Il destino si era ormai compiuto: agevolato da un intervento divino, Ambrogio fu nominato vescovo il 7 dicembre di quello stesso anno, e certo non disattese le aspettative dei suoi concittadini.
Oltre che per la definitiva sconfitta dell’arianesimo o per la conversione di quello che sarebbe diventato uno dei padri della Chiesa, sant’Agostino, Ambrogio entrò nel cuore dei milanesi per l’impressionante quantità di miracoli che compì.
Una volta sconfisse nientemeno che Satana in persona. Il diavolo si presentò ad Ambrogio per indurlo in tentazione. Il futuro santo però, non si fece distogliere e anzi colpì il demonio con un calcio nel sedere talmente forte da fargli incastrare le corna in una colonna che si trovava fuori dalla basilica ad martyres, quella che oggi è la basilica di Sant’Ambrogio. La colonna è ancora lì, all’esterno della basilica, lungo il lato sinistro. E a metà della sua altezza ci sono ancora i due buchi fatti dalle corna del demonio.

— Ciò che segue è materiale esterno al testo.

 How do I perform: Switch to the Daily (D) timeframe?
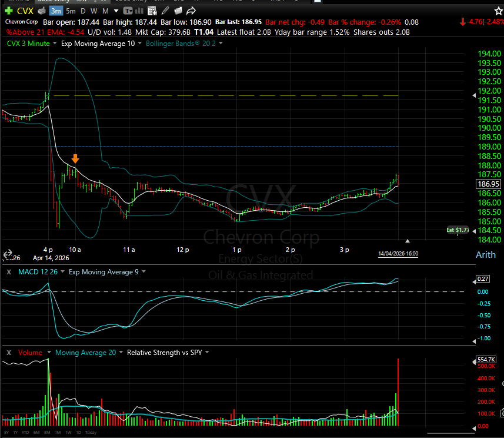pyautogui.click(x=82, y=11)
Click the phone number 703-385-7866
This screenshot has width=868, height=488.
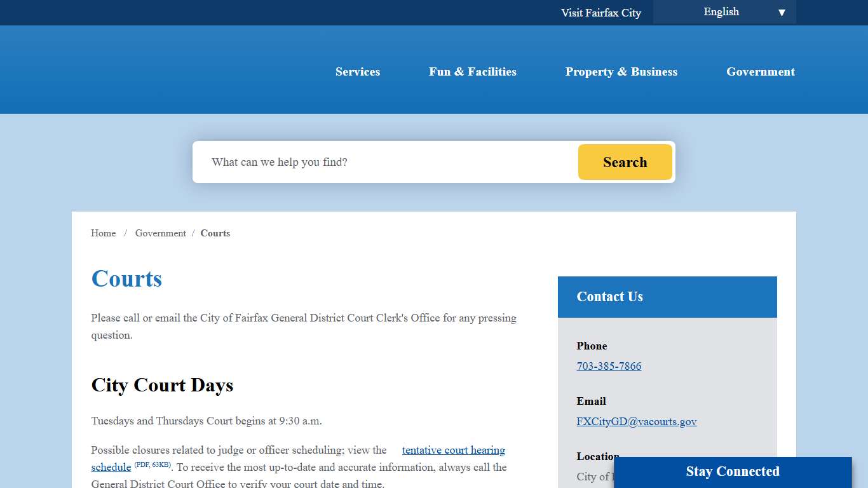[x=609, y=366]
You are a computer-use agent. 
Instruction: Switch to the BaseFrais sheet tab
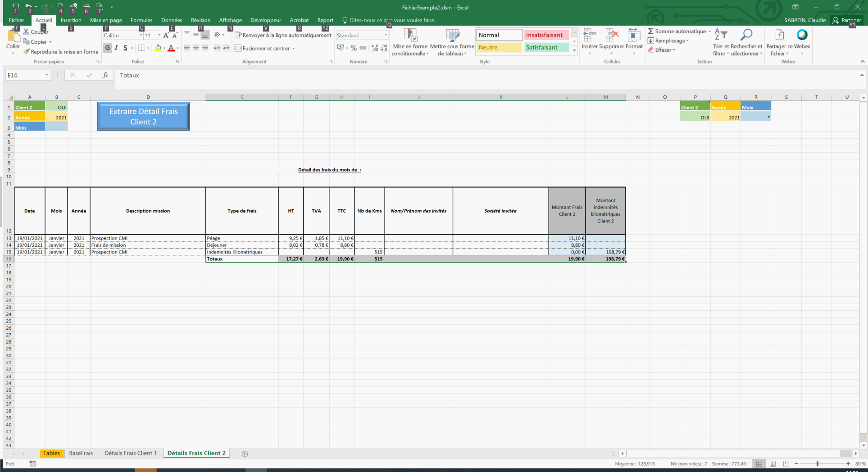pos(81,453)
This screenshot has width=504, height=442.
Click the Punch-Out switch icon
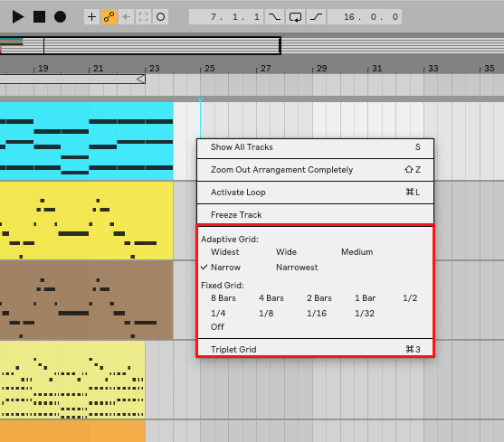point(317,16)
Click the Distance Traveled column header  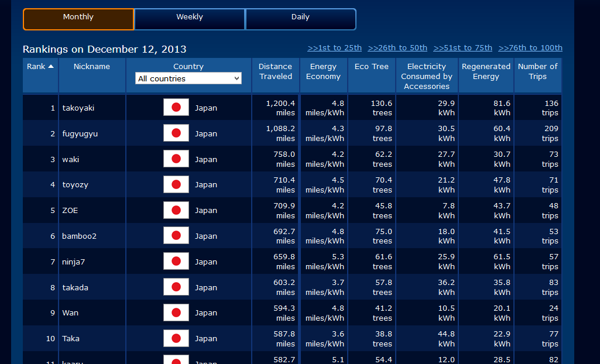click(275, 71)
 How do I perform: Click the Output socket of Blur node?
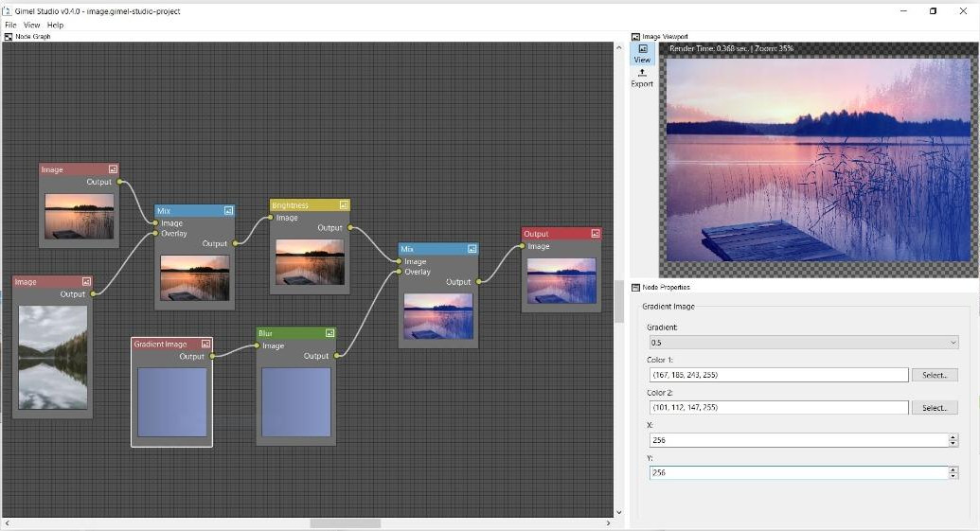tap(337, 356)
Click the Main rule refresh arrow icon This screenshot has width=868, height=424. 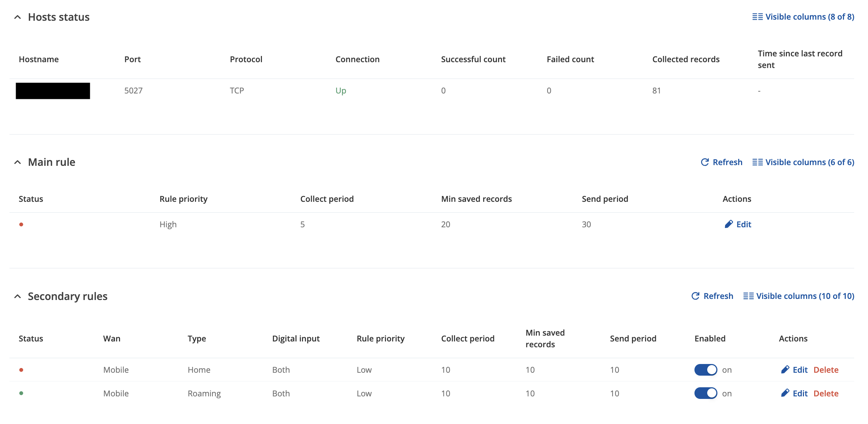pyautogui.click(x=705, y=162)
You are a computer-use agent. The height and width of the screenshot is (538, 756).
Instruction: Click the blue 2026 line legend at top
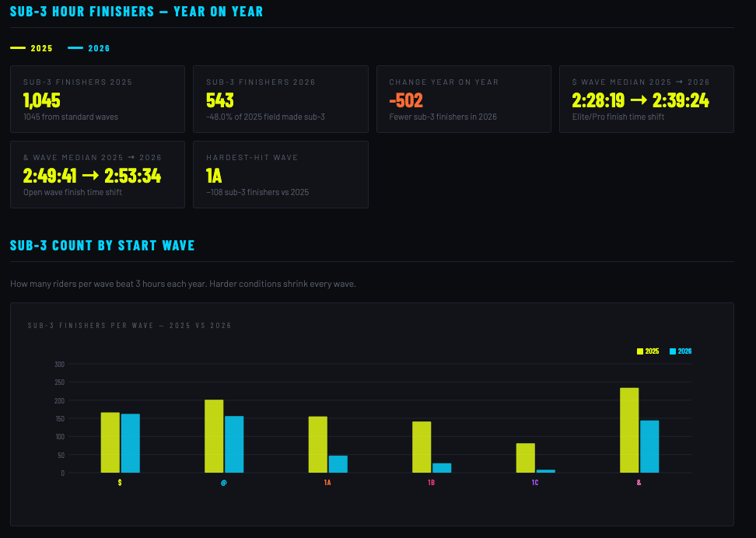pyautogui.click(x=89, y=48)
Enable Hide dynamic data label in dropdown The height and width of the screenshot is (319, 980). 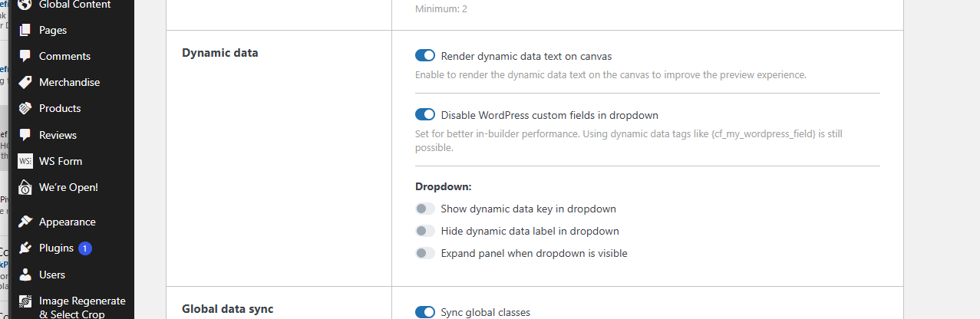tap(425, 231)

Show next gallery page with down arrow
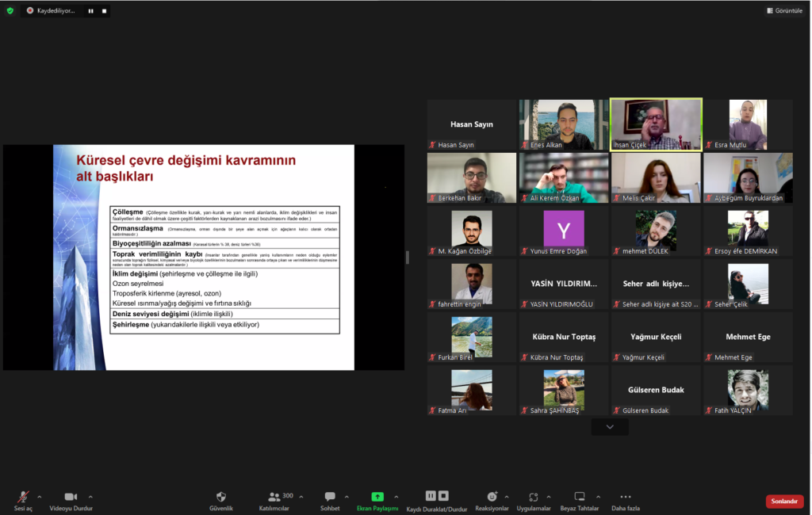[610, 427]
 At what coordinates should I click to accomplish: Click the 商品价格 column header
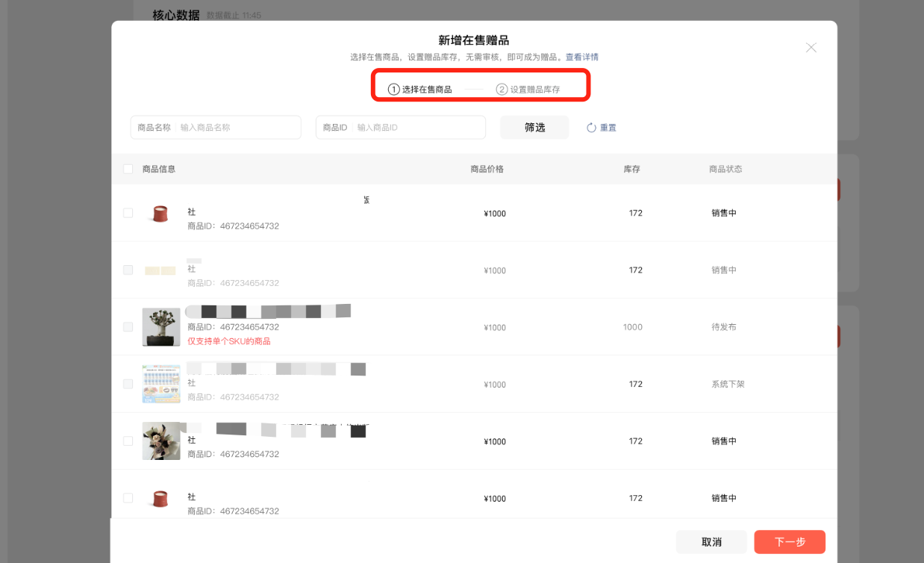pyautogui.click(x=487, y=169)
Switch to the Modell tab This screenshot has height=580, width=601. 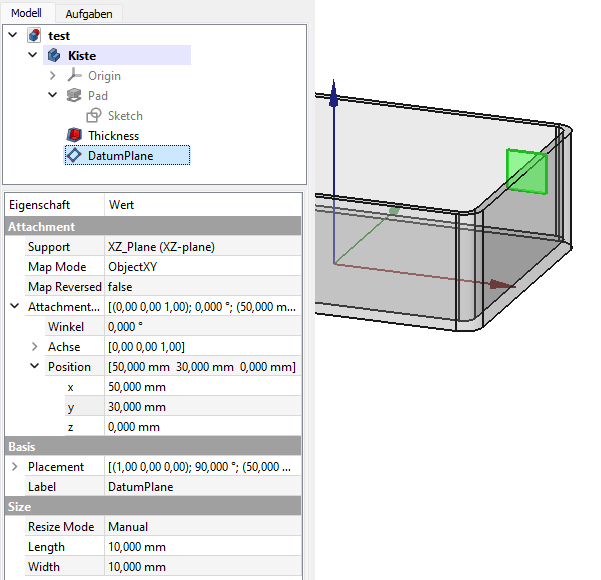click(26, 14)
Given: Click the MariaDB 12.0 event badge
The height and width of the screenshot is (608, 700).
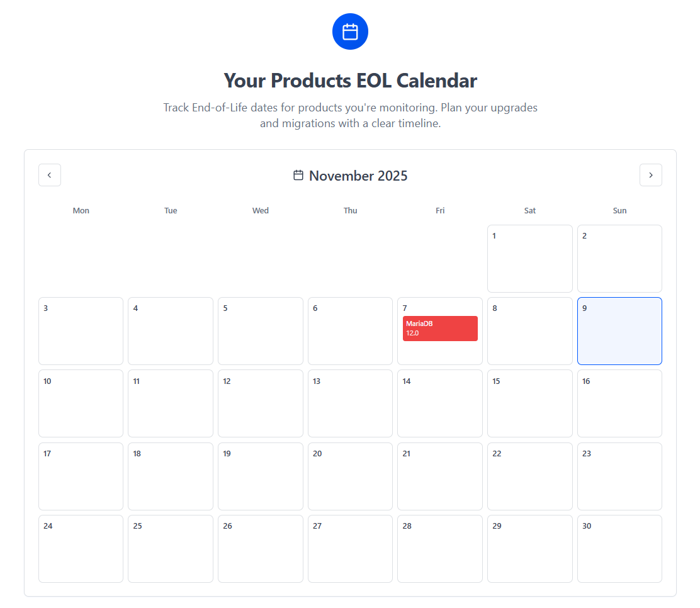Looking at the screenshot, I should click(440, 329).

Ambrogio ritrovò anche uno dei chiodi della crocifissione. Lo fece un pomeriggio, passando davanti alla bottega di un fabbro. Sentì le imprecazione dell’uomo che da ore cercava di piegare un pezzo di metallo senza successo. Ambrogio entrò e si fece consegnare l’oggetto. Non appena lo toccò, una strana sensazione lo pervase e si accorse subito del valore religioso dell’oggetto che stringeva tra le mani: era il chiodo che l’imperatore Costantino aveva ricevuto in dono da sua madre Elena e trasformato nel morso del suo cavallo. Sua madre lo aveva ritrovato, insieme agli altri tre, durante un viaggio a Gerusalemme, ed erano anni che quel chiodo era misteriosamente scomparso.
Anche questa reliquia si trova ancora a Milano, collocata in una teca a 45 metri d’altezza, nella volta dell’abside del Duomo. Da qui viene tolta solamente un giorno all’anno, il 13 settembre, durante la cerimonia detta della “Nivola”.
Al di là degli eventi miracolosi, un evento in particolare segnò l’importanza di Ambrogio come personaggio storico. A Tessalonica oggi Salonicco) l’imperatore Teodosio aveva fatto massacrare migliaia di civili innocenti come rappresaglia per l’uccisione del suo governatore sul posto, Boterico. Al rientro nella capitale del regno, che allora era Milano, Teodosio si recò in visita dal vescovo, ma questi rifiutò di incontrarlo. Non solo, Ambrogio rifiutò anche di officiare la messa in presenza dell’imperatore, perché lo reputava portatore di un peccato troppo grave per poter assistere a una funzione religiosa. Ambrogio fu irremovibile, tanto che Teodosio fu costretto ad inchinarsi davanti al vescovo e chiedere umilmente perdono a Dio.
Era la prima volta che il potere politico e quello religiose venivano a scontrarsi. Con Ambrogio, per la prima un imperatore dovette sottomettersi a un vescovo. Da quel momento in poi nessun sovrano sarebbe riuscito a sottrarsi all’influenza del potere religioso.